# START OF INPUT RECORDS

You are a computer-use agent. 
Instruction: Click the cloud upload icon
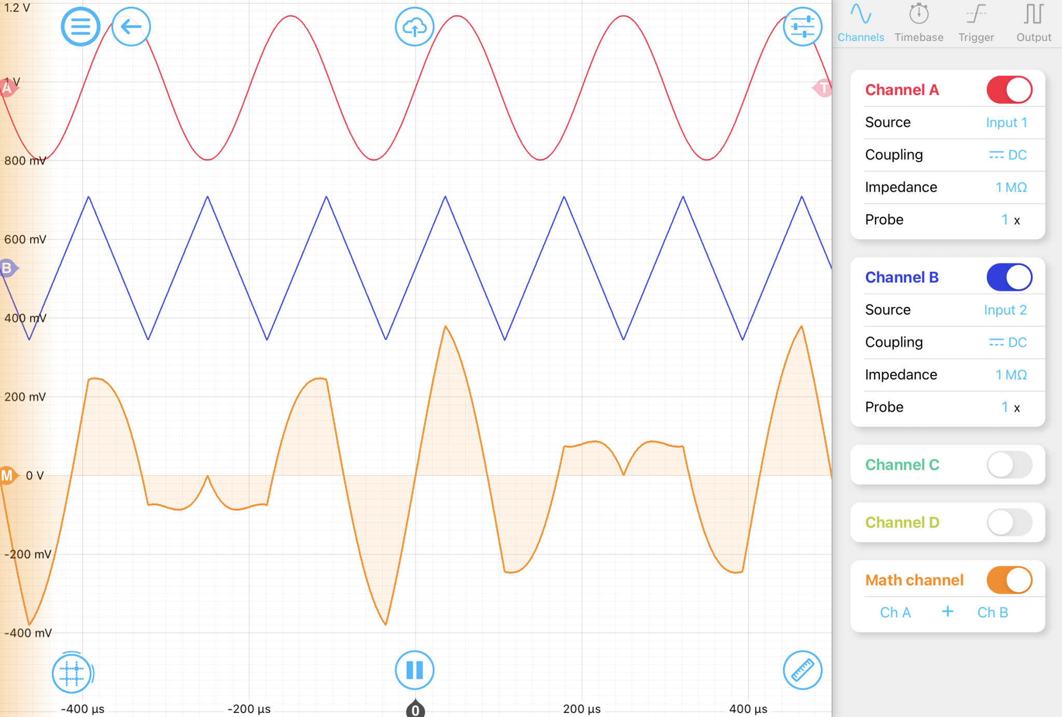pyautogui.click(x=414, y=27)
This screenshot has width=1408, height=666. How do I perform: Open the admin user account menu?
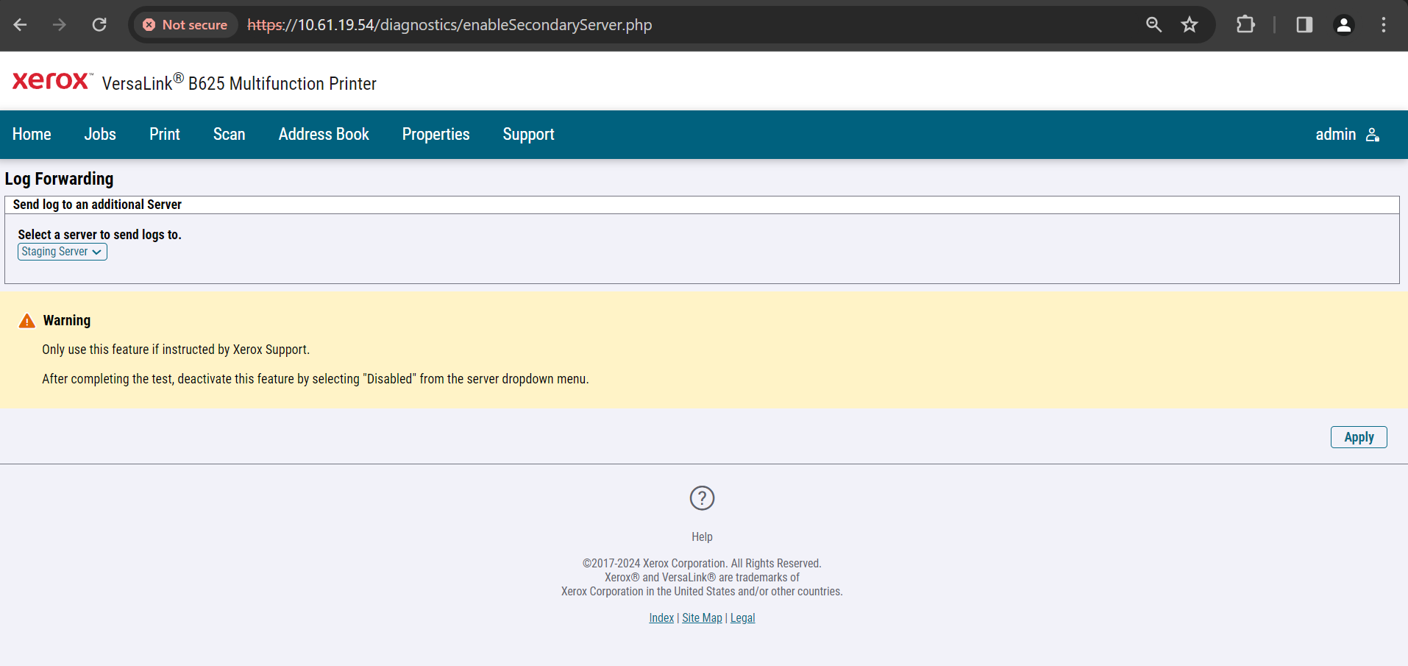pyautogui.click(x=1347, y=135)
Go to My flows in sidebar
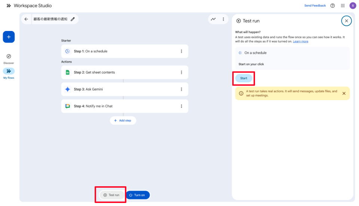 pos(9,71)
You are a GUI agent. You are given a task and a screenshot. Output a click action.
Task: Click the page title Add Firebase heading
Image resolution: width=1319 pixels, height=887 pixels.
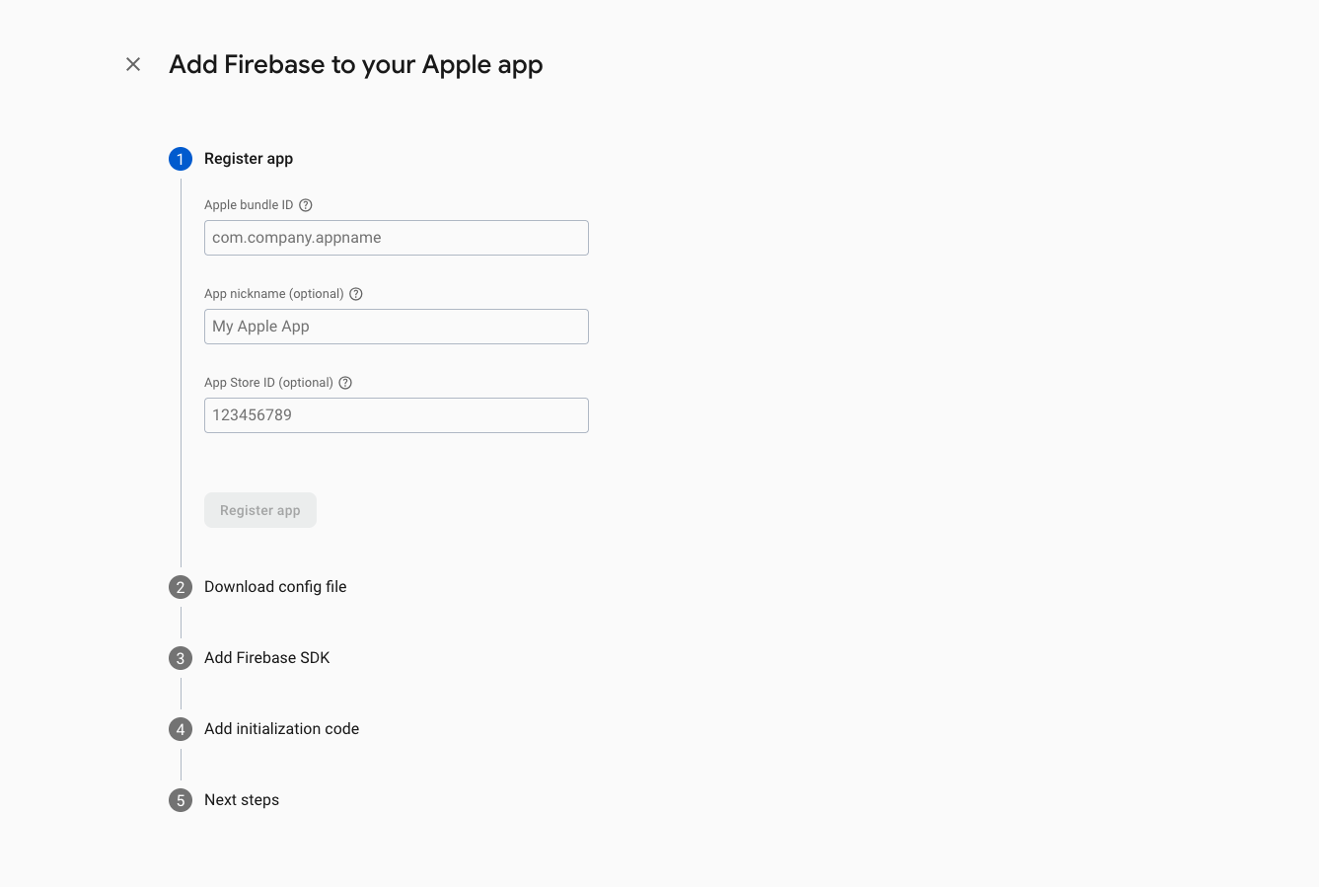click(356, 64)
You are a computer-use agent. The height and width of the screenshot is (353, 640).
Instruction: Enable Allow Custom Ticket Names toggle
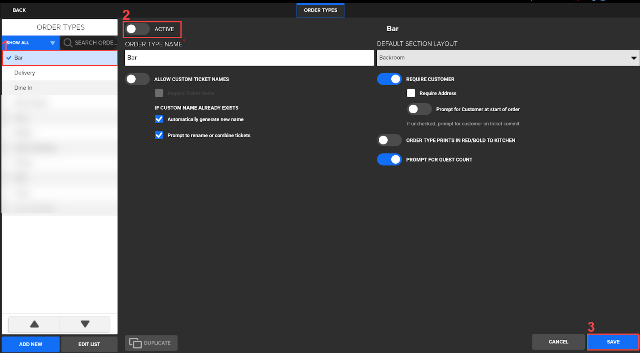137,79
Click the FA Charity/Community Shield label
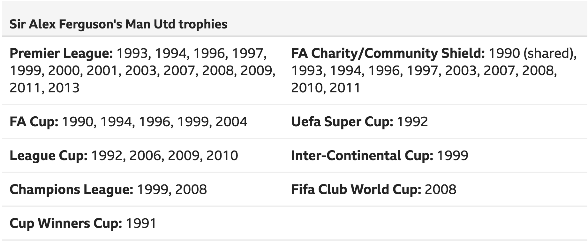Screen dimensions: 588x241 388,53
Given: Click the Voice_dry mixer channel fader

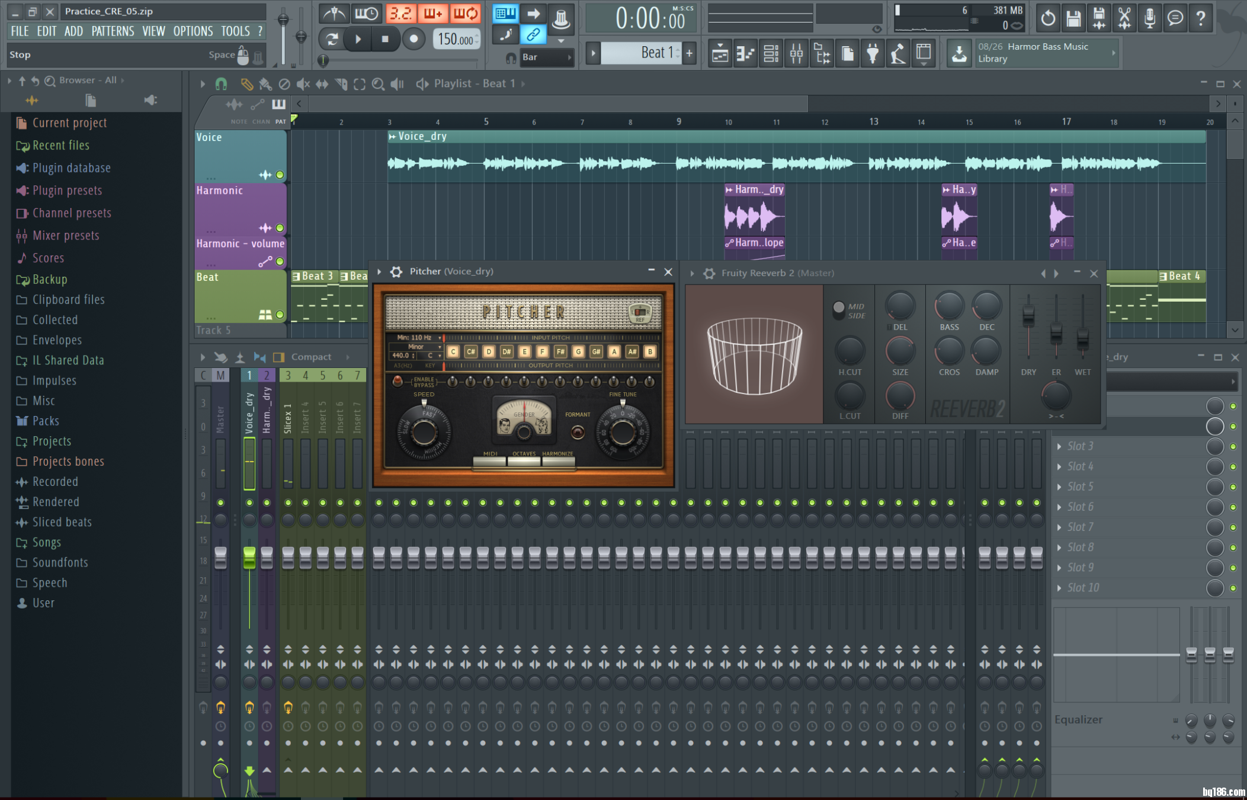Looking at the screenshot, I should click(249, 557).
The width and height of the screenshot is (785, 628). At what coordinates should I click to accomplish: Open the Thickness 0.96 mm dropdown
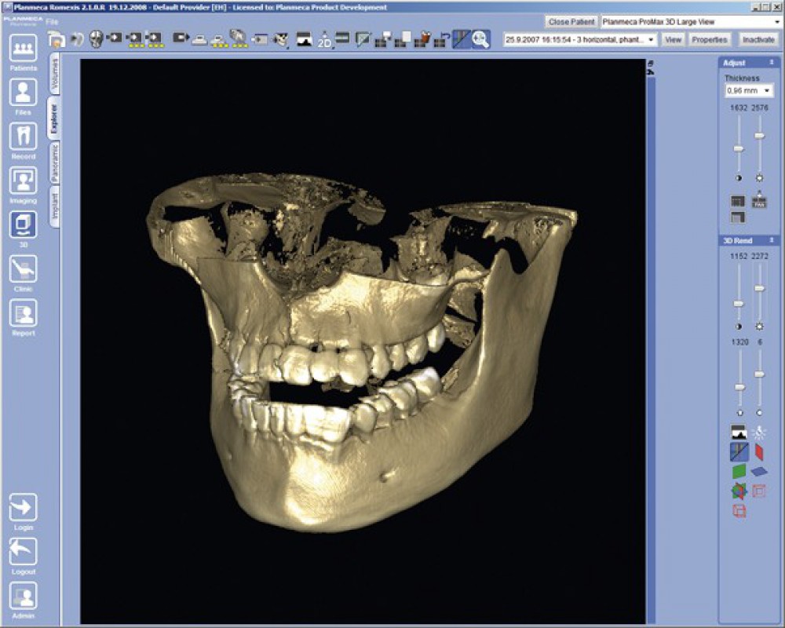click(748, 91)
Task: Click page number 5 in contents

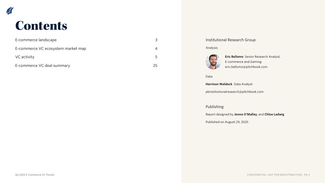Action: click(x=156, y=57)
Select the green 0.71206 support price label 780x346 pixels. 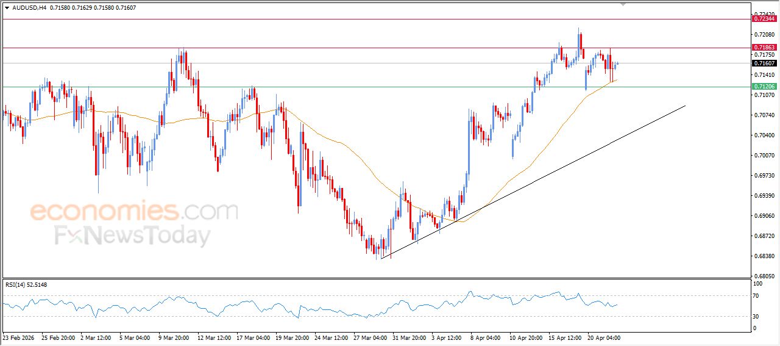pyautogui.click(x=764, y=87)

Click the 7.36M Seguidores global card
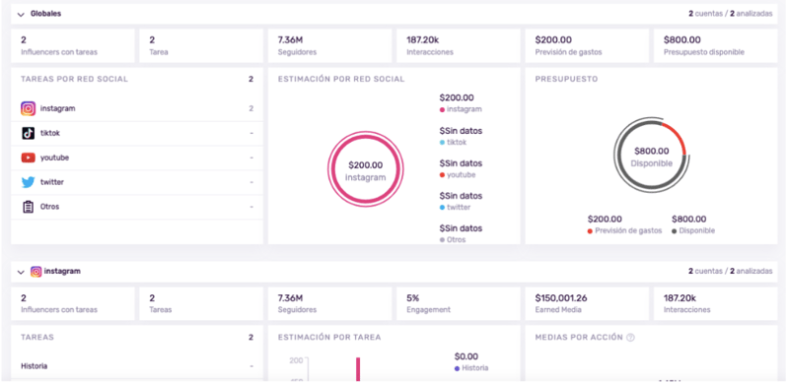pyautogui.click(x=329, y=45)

# END OF INPUT RECORDS

Please copy out the entries between the line containing "Click the FA Charity/Community Shield label" and the line containing "Looking at the", inclusive, leaving out the pictures.

Click the FA Charity/Community Shield label
Screen dimensions: 588x241 388,53
Given: Click the Voice_dry mixer channel fader

Looking at the screenshot, I should click(249, 557).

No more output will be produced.